Es stehen also zum Teil in den Schlussszenen beider Dramen eine Vater-Tochter-Beziehung im Vordergrund. In "Nathan der Weise" gibt Nathan seine Tochter frei, indem er ihren früheren Namen ausspricht, sie aber trotzdem noch als ihre Tochter anerkennt, wie in seiner nächsten Passage herauskommt (Z.3810 + 2ff). Odoardo hat zwar auch den Gedanken der Freiheit seiner Tochter im Hintergrund, versucht diese jedoch mit dem Beenden von Emilias Lebens erzielen. Auch wenn Odoardo und Emilia selbst hierbei als einen von mehreren Gründen dieser Tat die Religion und das damit verbundene Leben nach dem Tod ansprechen, handelt es sich bei "Emilia Galotti" keineswegs um ein religiöses Drama, sondern die Intention des Werkes liegt in der Kritisierung des Bürgertums, dass sich Lessing nach viel zu sehr vom Adel unterdrücken lässt. Darauf aufbauend versucht Lessing gerade durch das Ende des Dramas das Bürgertum zu provozieren, sich aktiv gegen den Adel zu wehren. "Nathan der Weise" hingegen ist eindeutig ein Drama mit religiösem Hintergrund. Lessing spricht hier die Uneinigkeit der drei Weltreligionen an. Er lässt das Drama mit einem Bund dieser Religionen enden, indem er den Hauptcharakter Nathan, ein jüdischer Kaufmann, der in einem vom Islam geprägten Land lebt und dort mit Muslimen, wie zum Beispiel mit dem Sultan Saladin, Kontakte pflegt, seine Ziehtochter und deren Bruder, die beide teils christlicher und teils muslimischer Abstammung sind, auch als seine Kinder anerkennen lässt, wenn sich diese wieder ihres christlichen Glaubens bekennen. Insgesamt besitzt das Werk "Nathan der Weise" folglich ein gutes Ende, was besonders durch die Freude der Hauptcharaktere am Schluss deutlich wird.
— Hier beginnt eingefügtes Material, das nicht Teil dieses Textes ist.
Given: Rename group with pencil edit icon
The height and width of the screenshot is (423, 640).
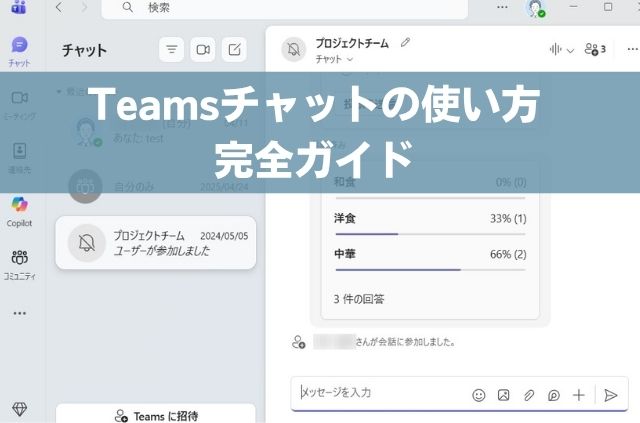Looking at the screenshot, I should point(405,43).
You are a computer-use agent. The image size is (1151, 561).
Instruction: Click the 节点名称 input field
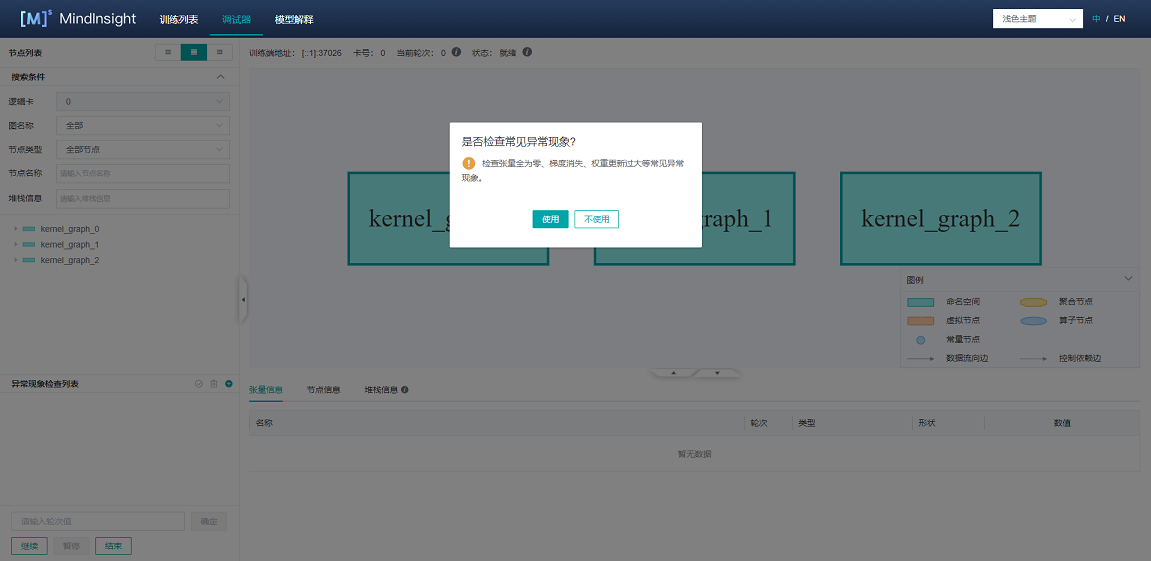[143, 174]
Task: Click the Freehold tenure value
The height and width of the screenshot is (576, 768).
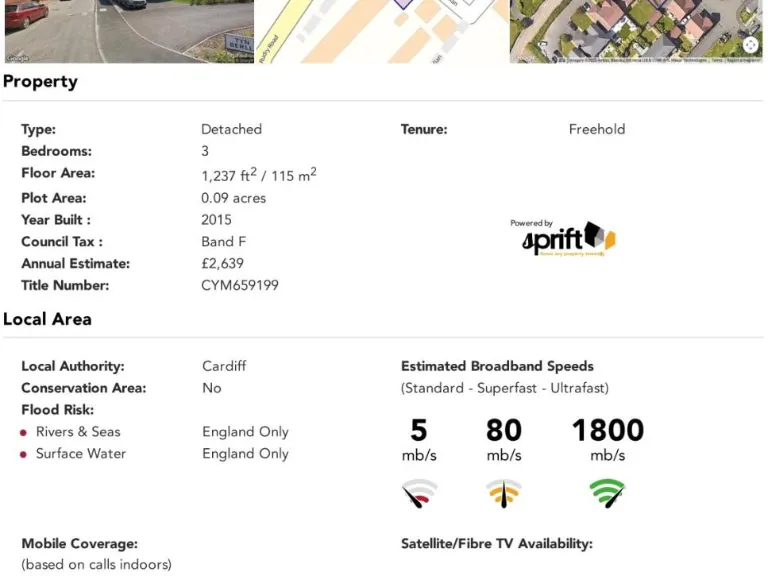Action: [x=597, y=129]
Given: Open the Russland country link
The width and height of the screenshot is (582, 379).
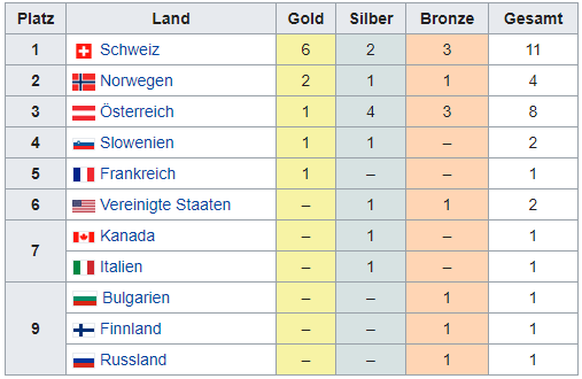Looking at the screenshot, I should 133,360.
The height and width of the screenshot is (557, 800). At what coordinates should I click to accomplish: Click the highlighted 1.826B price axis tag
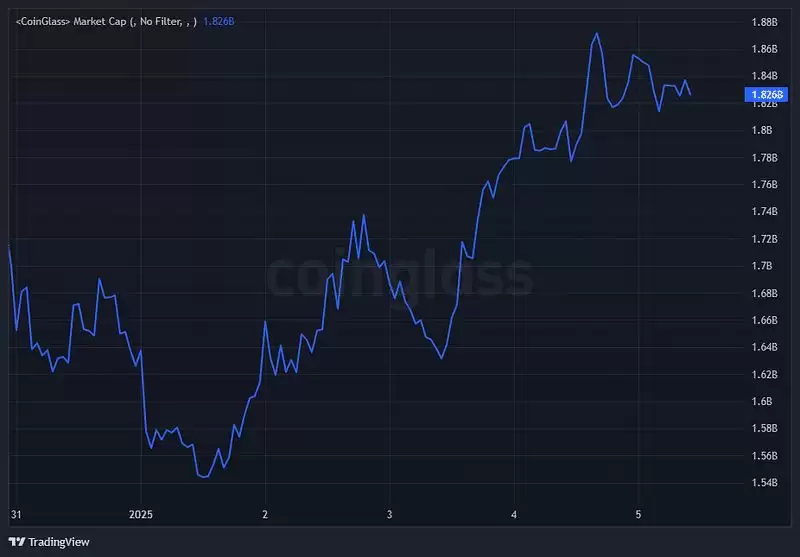[765, 95]
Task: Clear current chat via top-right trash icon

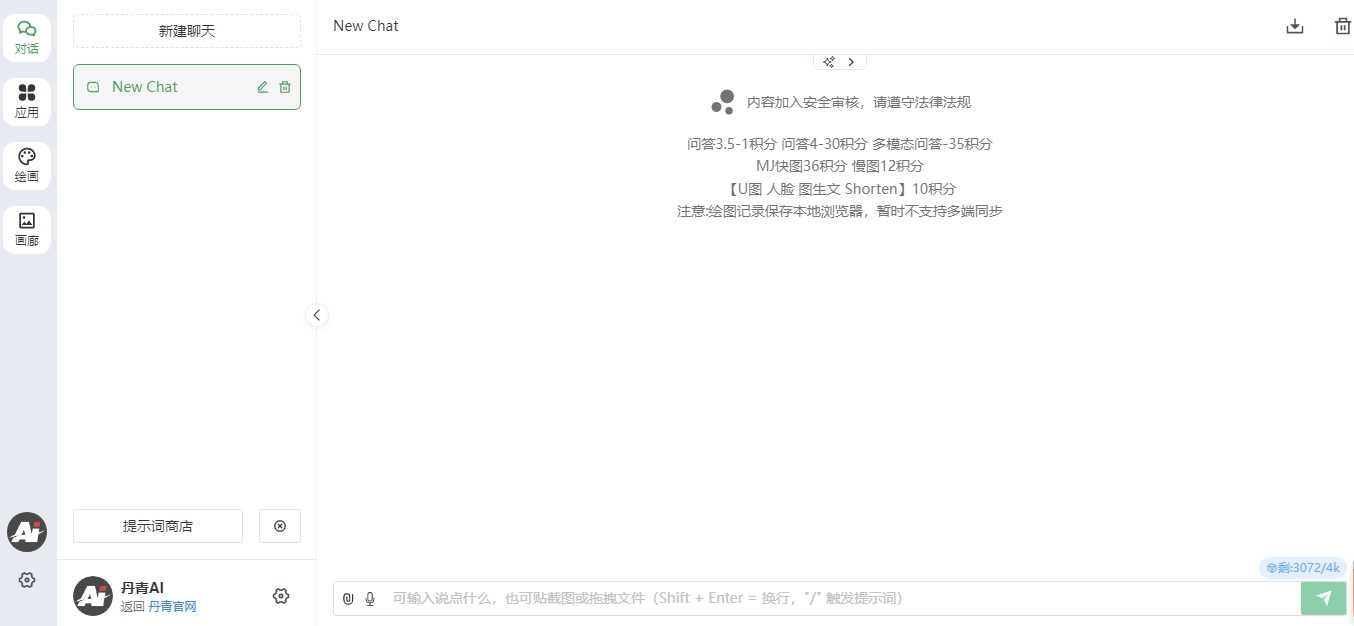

Das Ende von "Emilia Galotti" hingegen ist weder gut, noch wirklich schlecht. Zum einen ist Emilia von der Angst vor der Verführung durch den Prinzen befreit, zum anderen jedoch muss sie dafür mit ihrem Leben bezahlen.
Auch wenn sich beide Dramen in Inhalt und Intention deutlich unterscheiden, haben sie dennoch die eine wichtige Gemeinsamkeit, dass beide eine Vater-Tochter-Beziehung beleuchten, in denen jeweils der Vater sehr um das Wohl seiner Tochter besorgt ist und in beiden Fällen versucht, sie zu schützten oder in ihr Glück zu führen, auch wenn das für ihn selbst bedeutet, ein großes Opfer zu bringen.